• _What you have to do_
Pick out every line in the records below that contains the string "toolbar" and copy each of those lines.

┏━━

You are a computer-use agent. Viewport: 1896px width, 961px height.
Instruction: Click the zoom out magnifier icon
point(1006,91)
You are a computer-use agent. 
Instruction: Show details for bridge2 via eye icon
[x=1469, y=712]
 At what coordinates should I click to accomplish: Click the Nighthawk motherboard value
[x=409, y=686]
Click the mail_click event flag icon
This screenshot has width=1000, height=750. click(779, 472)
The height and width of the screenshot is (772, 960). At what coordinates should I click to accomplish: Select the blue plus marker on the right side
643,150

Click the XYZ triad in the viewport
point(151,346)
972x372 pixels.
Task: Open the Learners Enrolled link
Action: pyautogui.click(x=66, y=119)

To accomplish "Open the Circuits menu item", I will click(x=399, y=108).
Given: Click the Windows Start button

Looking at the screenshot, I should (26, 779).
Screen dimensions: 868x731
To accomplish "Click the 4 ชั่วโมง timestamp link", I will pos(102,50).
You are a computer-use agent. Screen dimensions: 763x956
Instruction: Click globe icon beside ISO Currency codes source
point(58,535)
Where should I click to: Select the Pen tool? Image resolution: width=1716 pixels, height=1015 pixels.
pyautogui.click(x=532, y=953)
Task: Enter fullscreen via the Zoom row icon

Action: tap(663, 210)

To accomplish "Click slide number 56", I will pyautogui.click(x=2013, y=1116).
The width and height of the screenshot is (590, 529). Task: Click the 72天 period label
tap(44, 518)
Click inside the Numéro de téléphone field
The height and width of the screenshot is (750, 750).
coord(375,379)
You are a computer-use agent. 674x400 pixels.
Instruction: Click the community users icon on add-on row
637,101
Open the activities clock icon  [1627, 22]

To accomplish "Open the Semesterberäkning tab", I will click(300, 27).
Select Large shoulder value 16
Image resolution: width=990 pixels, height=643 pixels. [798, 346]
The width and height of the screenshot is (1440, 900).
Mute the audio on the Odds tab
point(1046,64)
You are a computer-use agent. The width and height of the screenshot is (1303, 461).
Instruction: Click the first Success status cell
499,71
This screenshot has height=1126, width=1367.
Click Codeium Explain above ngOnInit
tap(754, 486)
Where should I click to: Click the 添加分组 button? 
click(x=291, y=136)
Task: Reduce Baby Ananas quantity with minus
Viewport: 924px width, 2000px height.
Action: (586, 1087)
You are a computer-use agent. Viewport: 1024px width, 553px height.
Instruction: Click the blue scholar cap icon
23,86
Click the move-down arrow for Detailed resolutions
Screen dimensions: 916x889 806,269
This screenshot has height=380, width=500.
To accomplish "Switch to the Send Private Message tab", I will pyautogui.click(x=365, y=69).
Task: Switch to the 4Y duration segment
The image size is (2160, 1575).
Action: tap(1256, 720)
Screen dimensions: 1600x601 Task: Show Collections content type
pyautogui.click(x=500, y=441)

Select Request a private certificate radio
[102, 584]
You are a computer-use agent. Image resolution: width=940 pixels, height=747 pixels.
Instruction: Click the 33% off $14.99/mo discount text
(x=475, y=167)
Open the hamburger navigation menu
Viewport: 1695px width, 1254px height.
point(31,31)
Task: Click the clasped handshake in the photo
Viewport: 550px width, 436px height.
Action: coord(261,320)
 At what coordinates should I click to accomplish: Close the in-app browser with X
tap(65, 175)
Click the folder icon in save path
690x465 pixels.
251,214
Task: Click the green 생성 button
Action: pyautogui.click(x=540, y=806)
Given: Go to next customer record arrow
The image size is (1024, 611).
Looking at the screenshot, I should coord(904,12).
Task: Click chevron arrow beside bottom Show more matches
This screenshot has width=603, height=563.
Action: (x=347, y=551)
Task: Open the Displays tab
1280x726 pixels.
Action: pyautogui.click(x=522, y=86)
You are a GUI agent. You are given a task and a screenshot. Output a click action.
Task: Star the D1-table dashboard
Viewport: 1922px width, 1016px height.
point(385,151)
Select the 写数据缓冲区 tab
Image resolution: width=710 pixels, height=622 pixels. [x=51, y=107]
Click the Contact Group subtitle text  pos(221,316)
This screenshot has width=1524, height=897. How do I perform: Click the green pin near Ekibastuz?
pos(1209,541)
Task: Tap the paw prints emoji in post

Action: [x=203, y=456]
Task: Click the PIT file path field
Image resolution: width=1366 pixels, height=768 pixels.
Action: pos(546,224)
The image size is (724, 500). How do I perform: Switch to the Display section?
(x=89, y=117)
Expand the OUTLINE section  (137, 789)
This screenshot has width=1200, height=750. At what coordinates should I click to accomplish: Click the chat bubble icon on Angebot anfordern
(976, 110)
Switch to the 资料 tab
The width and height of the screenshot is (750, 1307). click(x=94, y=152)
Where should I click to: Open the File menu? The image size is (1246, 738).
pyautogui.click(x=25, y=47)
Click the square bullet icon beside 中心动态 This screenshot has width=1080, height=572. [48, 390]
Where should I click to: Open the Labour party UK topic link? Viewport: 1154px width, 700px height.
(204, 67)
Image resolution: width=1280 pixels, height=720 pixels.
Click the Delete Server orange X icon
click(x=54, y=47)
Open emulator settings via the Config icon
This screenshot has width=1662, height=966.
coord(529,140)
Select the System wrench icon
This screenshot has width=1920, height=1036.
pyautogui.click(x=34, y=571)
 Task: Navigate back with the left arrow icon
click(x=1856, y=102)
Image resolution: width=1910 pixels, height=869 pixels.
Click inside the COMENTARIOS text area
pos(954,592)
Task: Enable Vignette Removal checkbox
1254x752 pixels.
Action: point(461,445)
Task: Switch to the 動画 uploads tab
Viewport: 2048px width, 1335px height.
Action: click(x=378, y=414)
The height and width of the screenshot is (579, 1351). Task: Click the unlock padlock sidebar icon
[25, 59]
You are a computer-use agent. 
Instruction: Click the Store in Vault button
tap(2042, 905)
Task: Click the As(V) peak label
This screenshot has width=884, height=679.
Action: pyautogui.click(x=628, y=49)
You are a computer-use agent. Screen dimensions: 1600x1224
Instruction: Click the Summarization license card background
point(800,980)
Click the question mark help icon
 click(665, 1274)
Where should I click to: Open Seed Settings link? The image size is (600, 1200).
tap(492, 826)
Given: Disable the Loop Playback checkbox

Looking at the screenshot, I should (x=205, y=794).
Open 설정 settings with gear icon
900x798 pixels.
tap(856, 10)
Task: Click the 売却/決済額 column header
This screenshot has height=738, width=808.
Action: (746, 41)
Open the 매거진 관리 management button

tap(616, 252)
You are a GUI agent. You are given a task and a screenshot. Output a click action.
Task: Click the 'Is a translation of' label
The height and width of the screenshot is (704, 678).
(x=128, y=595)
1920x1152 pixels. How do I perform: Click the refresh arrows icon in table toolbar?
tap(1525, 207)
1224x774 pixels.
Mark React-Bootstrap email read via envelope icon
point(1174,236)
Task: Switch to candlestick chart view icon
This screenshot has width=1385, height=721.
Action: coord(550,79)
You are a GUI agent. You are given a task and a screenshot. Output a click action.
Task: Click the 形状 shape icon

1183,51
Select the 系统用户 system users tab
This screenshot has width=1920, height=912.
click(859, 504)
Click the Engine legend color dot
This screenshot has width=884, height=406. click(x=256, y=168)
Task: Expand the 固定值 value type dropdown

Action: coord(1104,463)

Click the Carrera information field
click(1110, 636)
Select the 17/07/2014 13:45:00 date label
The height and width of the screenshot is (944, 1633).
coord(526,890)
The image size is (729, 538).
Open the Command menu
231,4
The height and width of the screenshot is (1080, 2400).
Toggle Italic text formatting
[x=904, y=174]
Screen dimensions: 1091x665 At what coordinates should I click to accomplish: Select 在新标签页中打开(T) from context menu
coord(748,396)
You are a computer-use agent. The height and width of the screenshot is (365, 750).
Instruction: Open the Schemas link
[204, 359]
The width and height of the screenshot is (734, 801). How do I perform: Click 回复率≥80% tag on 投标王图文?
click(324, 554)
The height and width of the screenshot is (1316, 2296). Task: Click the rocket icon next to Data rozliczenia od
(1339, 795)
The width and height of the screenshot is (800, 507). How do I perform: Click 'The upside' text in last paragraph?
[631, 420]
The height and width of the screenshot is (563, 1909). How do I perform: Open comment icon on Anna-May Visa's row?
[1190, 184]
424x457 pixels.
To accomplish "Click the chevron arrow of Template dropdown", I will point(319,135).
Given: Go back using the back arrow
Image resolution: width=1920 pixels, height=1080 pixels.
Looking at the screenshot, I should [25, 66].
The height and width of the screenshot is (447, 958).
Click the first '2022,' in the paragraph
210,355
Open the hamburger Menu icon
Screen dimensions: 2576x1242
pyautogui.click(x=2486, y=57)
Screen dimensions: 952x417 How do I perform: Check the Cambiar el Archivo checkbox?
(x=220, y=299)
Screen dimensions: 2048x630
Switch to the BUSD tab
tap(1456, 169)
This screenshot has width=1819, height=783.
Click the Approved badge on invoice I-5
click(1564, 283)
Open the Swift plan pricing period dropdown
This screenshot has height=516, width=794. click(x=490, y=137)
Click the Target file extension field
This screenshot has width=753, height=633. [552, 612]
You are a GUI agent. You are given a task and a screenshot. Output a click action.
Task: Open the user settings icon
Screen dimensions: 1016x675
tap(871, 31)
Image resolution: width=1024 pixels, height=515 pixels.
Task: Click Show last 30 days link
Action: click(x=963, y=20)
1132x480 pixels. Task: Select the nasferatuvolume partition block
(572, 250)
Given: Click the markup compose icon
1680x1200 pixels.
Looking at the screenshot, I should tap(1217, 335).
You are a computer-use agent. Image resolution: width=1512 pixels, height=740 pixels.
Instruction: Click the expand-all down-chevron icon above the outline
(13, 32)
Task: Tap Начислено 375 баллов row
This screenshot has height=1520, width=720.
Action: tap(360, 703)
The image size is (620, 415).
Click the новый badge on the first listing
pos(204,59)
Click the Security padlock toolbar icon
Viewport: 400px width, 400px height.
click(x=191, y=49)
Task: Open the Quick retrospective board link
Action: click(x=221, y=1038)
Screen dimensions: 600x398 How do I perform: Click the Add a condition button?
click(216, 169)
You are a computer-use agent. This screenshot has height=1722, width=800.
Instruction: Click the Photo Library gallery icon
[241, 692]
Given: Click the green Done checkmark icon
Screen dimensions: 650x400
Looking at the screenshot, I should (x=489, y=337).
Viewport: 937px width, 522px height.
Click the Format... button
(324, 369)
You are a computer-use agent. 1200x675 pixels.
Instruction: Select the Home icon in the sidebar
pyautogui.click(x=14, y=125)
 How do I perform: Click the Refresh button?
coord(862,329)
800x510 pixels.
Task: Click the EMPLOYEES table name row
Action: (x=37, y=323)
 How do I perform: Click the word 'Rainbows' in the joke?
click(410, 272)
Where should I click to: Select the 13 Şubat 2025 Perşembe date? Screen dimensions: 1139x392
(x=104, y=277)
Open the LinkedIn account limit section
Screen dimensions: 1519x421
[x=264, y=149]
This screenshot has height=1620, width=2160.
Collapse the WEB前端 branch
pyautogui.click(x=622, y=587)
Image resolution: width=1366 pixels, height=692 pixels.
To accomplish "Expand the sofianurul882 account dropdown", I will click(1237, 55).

┗━━

• _The output_
1920x1152 pixels. How do I perform: Click the refresh arrows icon in table toolbar?
Click the Security padlock toolbar icon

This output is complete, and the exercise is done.